[LONG] Was there any research on reasosns why left-biphone models beat triphone models for DNN?

Kirill Katsnelson

unread,

Sep 15, 2019, 11:22:47 PM9/15/19

to kaldi-help

As far as I understand, it was a serendipitous discovery that better results are obtained with the (N=2, P=2; left-context biphone) CD phonectics that with (N=3, P=2; "traditional" triphone) with TDNN models. This seems to be pretty much an established empirical fact now. This has bothered me for a while. Let me explain; I'll be focusing on English here exclusively.

The context clustering has been with us as long as triphones have been, as a solution to the data scarcity. Initially, hand-marked properties used to be assigned to phones, and the trees were built by hand based on linguistic features (e.g., intervocalic /t/ surfaces as an unvoiced [ɾ] or voiced [ɽ] (a.k.a [ᴅ], a.k.a. [dx]) flap. This all made sense, but around 1990 it was found that clustering tree methods provide a better result that a hand-constructed or rule-constructed tree (or combination of both); I think one of the first papers here is (Randolph 1990, doi:10.1109/ICASSP.1990.116176). It is notable that Randolph still uses linguistic features that cover a longer range than the n-gram width itself; for example, one that is considered linguistically useful is whether an unvoiced stop begins the onset of a stressed syllable, which is a well-known and strong predictor of aspirated release.
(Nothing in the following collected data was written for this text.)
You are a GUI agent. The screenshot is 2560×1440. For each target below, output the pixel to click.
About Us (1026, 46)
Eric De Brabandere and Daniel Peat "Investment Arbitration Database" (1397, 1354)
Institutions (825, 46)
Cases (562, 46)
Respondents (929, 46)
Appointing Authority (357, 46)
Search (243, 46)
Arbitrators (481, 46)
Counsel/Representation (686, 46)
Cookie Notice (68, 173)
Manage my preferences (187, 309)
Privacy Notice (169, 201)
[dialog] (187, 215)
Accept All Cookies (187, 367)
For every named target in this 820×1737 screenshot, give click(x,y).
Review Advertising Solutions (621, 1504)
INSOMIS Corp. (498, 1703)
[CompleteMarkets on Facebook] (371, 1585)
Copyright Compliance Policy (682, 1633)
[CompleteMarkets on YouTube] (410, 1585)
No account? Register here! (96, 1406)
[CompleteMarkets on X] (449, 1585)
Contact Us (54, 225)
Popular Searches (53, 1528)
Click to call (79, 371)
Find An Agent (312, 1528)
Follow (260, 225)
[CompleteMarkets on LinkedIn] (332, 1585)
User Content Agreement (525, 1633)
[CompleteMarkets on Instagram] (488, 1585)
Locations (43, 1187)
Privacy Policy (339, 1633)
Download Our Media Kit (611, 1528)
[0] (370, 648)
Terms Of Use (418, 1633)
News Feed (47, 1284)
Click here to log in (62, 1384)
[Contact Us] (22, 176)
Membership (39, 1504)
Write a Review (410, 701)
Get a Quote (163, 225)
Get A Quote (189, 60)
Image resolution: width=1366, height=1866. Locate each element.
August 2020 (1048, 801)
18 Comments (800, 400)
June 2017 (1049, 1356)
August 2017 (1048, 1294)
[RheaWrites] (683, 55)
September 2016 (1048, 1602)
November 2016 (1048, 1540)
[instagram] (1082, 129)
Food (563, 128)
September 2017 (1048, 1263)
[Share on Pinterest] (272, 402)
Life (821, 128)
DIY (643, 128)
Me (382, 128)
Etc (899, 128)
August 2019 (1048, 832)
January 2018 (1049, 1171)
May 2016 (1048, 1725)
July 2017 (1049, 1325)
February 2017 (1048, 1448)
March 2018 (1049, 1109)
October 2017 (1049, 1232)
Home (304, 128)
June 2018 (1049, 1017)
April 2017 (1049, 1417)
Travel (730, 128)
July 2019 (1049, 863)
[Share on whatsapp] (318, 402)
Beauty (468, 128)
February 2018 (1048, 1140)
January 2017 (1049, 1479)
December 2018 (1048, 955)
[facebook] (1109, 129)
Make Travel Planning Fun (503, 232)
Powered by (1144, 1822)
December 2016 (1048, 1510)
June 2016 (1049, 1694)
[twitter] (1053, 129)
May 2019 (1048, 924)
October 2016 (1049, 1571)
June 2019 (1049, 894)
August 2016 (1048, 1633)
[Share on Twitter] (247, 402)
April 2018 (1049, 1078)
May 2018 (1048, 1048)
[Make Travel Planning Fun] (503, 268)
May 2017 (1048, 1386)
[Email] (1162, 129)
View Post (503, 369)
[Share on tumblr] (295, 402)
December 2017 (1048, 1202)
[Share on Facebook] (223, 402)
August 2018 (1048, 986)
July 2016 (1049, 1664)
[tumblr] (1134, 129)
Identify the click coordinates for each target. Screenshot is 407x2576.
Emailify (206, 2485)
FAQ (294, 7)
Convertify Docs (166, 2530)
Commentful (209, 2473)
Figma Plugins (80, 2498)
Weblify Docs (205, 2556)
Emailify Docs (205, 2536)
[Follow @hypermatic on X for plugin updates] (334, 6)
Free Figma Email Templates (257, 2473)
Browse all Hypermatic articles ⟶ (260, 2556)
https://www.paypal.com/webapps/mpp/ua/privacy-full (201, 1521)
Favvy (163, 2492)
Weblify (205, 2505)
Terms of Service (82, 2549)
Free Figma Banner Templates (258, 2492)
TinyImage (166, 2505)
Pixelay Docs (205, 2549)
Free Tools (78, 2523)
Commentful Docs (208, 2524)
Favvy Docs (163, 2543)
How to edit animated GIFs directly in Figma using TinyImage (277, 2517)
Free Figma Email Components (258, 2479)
So far, it all makes sense, linguistically; speaking of the /t/ alone, reading (Eddington 2007 doi:10.1515/COG.2007.002) with his quantitative approach reveals how daunting the problem of hand-assignment and/or rule induction really is. Augmenting linguistic knowledge with ML (or augmenting ML with linguistic knowledge, if you prefer) makes total sense. Everything makes sense up to this point.

I do not know at what point in time linguistic markers during tree clustering came out of use; but the later HMM-GMM mixture systems clustered CD context based only on neighboring phone identities (and, as Kaldi does, the HMM position). This is linguistically interesting; for one, the information on the phone being the starter in the onset of a stressed syllable is partially preserved (in “tap”) and partially lost (in “trap”, where the /'a/ is outside of the /t/ context window).

The question that has bothered me is why discarding even more context information improves the performance of a DNN ASR stack. Some information is indeed preserved (e. g. vowels after a nasal are nearly invariably nasalized, and the phoneme preceding a vowel is in the left context), but the above example with ±aspiration is no longer inferrable from the tree (it was in the right context somewhere, which had been discarded).

At the same time, clustering itself loses certain amount information. If we cluster contexts XaY and XbY, we lose some distinction between the processes of surfacing of the a and b. The information loss grows with the N-phone context size as the power of N. Now, this suggests an easy (and likely wrong) explanation that the DNN inferencing power is so great that discarding information from its training examples stiffles it, and 3-clustering discards more than it retains. A quick counterexample, naturally, is that going one step further and switching from biphones to monophones (which, with the trivial tree, avoids clustering at all and therefore discards no information) not only does not improve the performance, but makes it worse (as a hearsay mostly from conversations on this list; not an amazingly publishable result in itself, after all--like “huh, whad'ya expect?"). But yeah, I expected the trend to continue, as DNNs are indeed immensely powerful in both compressing information and generalizing off it--but it did not.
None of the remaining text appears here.